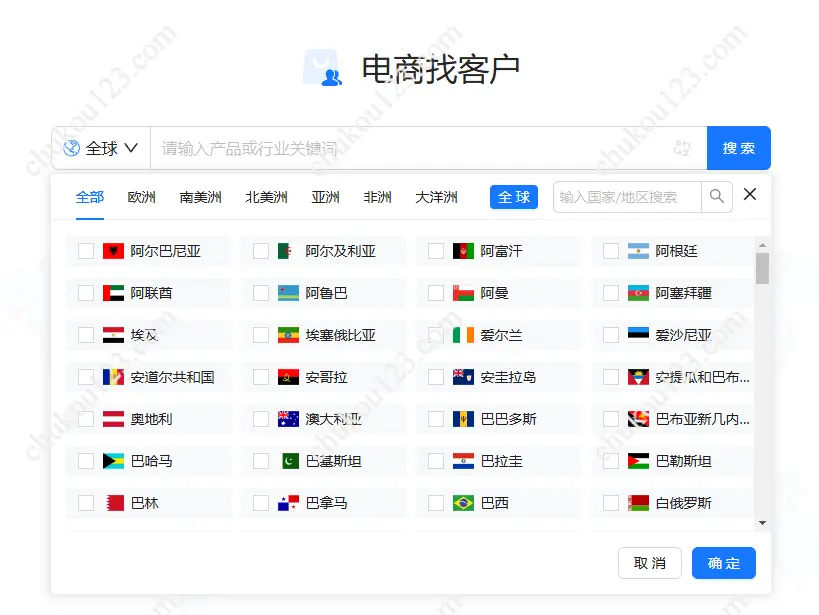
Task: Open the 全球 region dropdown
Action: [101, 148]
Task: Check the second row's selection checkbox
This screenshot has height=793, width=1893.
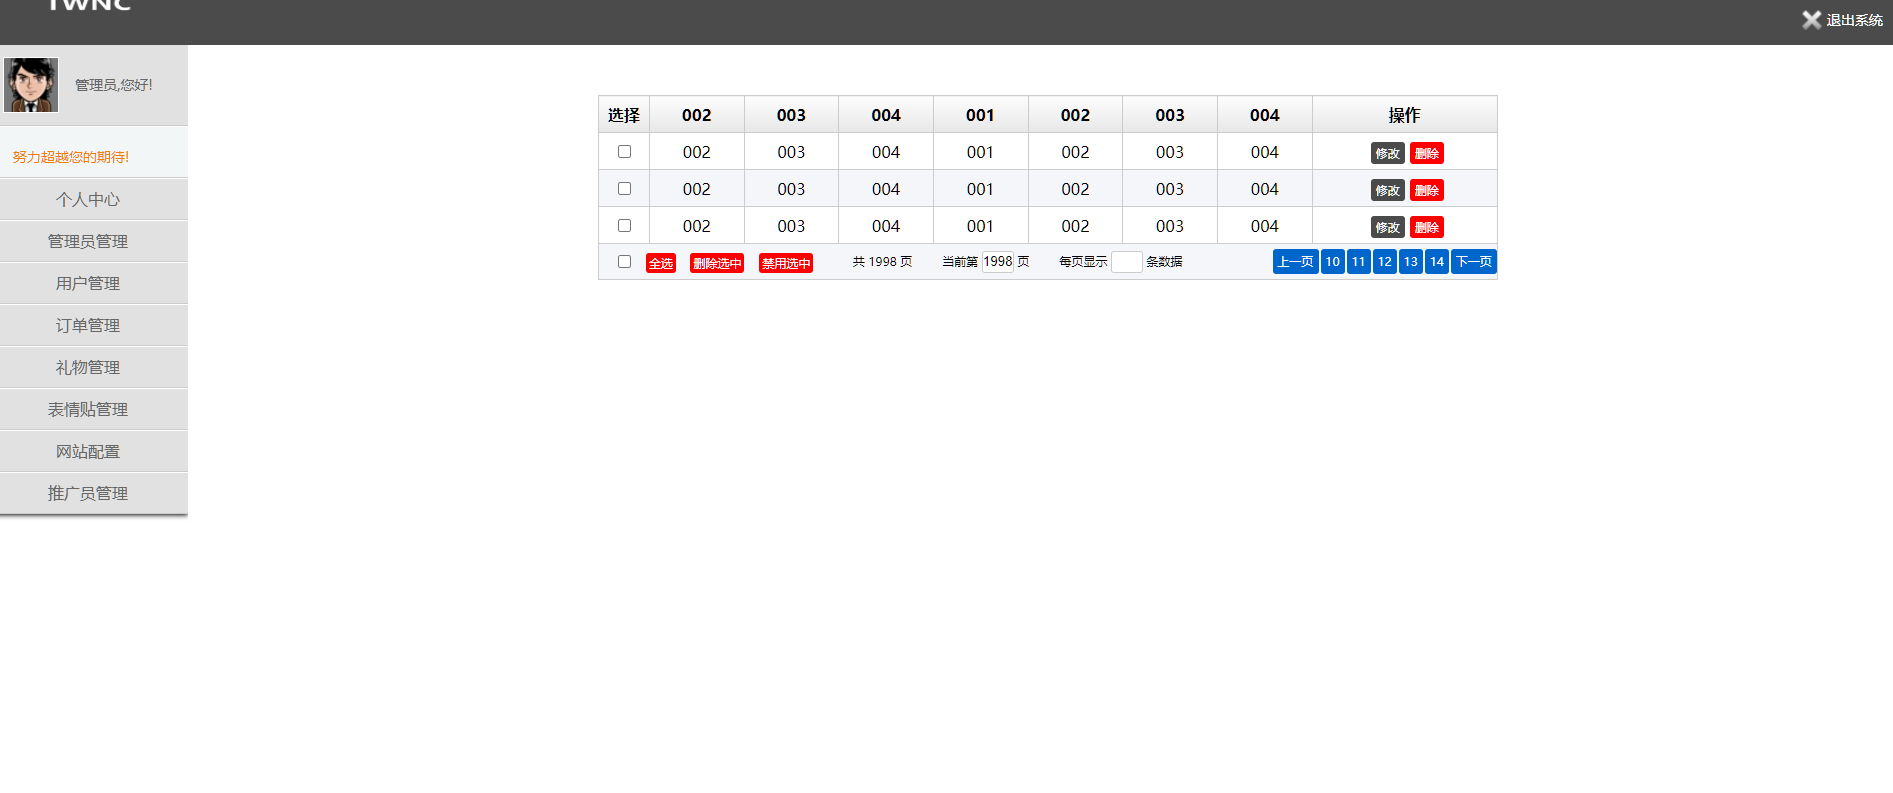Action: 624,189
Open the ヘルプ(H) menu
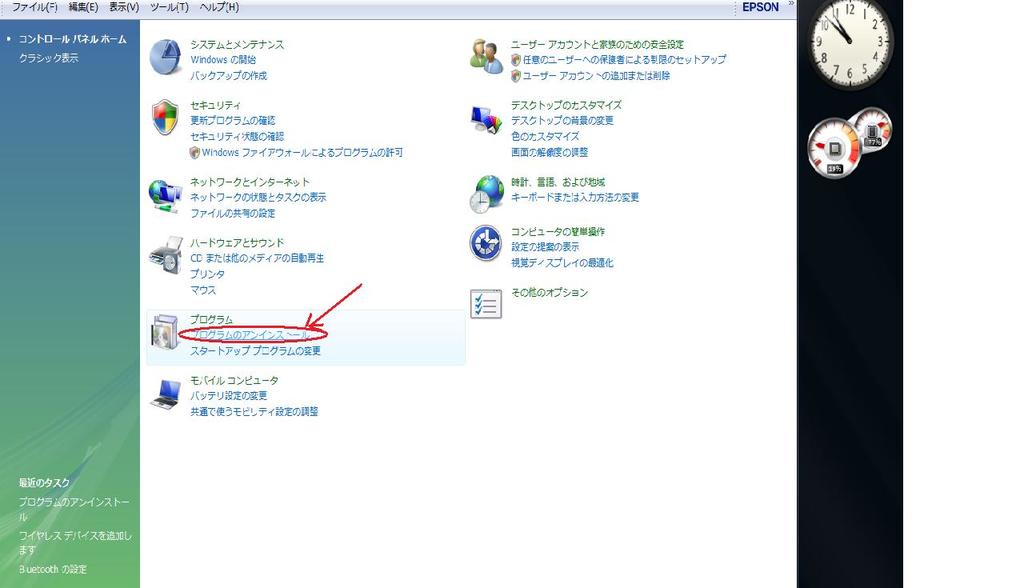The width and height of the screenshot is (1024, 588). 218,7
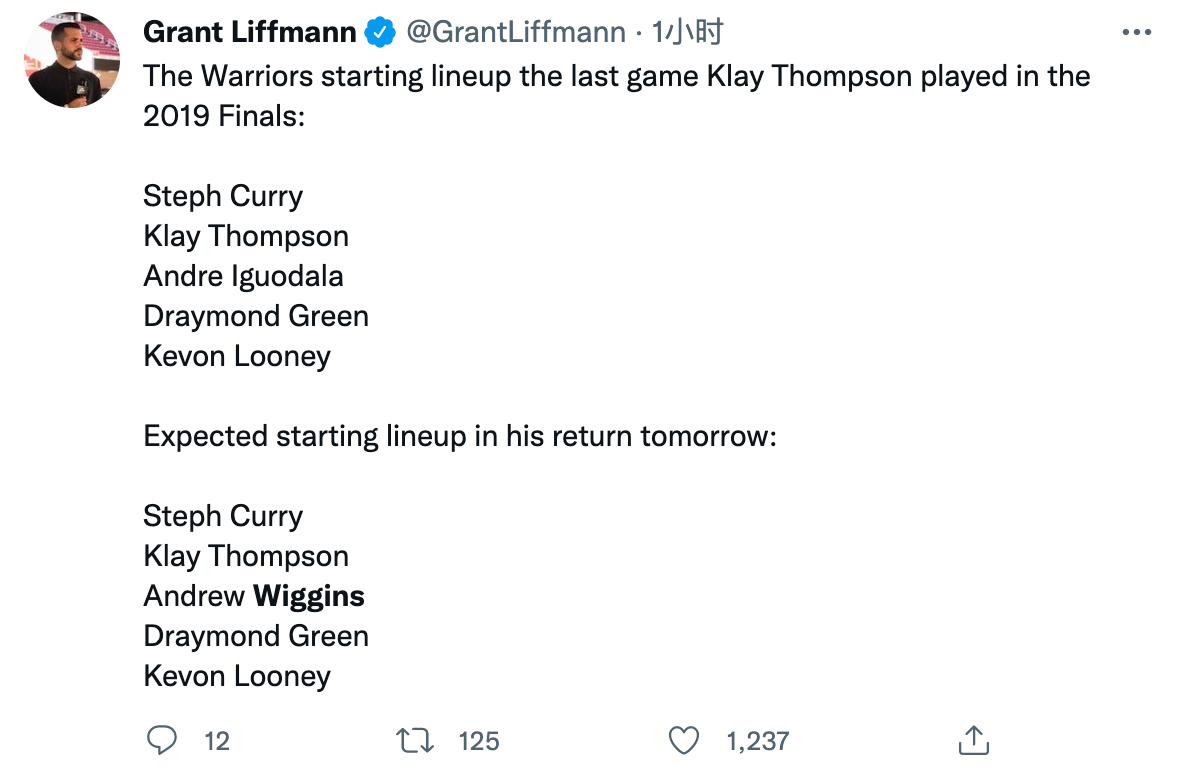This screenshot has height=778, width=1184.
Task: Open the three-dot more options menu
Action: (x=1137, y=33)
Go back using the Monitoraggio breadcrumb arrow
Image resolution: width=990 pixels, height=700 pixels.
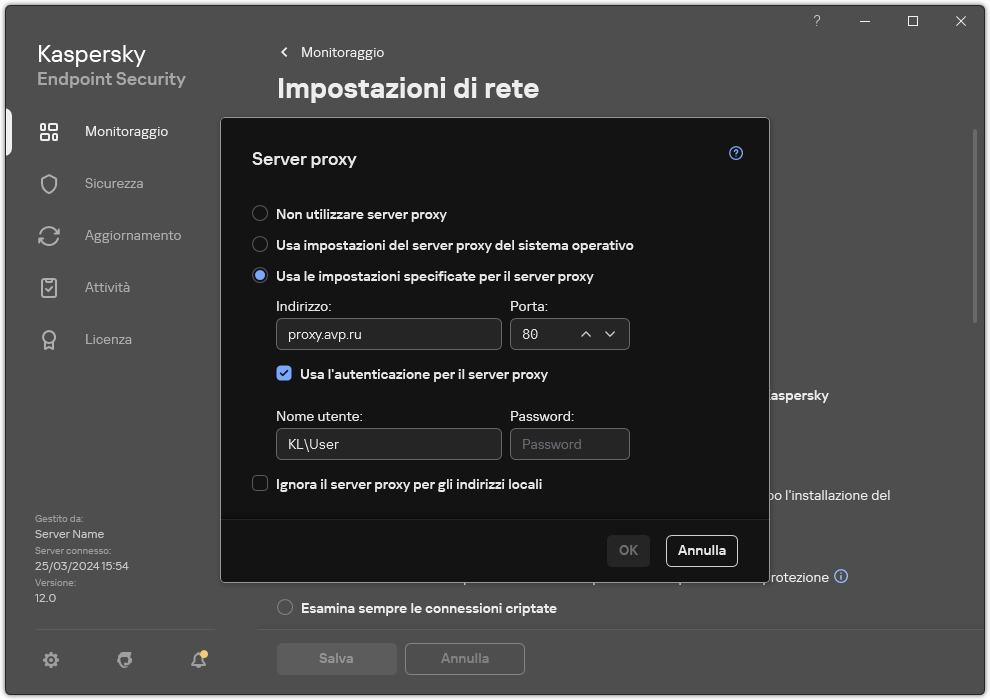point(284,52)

**The problem:** Can you rewrite the part of the items that opens with the line containing "Open the ヘルプ(H) menu" and closes with the last of the items, swapping "breadcrumb arrow" for "breadcrumb link" and keeping everything else the same? Leave the pictures out of your answer.

**The solution:**
Open the ヘルプ(H) menu
The width and height of the screenshot is (1024, 588). 218,7
This screenshot has height=778, width=1184.
Task: Open the three-dot more options menu
Action: (x=1137, y=33)
Go back using the Monitoraggio breadcrumb link
Image resolution: width=990 pixels, height=700 pixels.
point(284,52)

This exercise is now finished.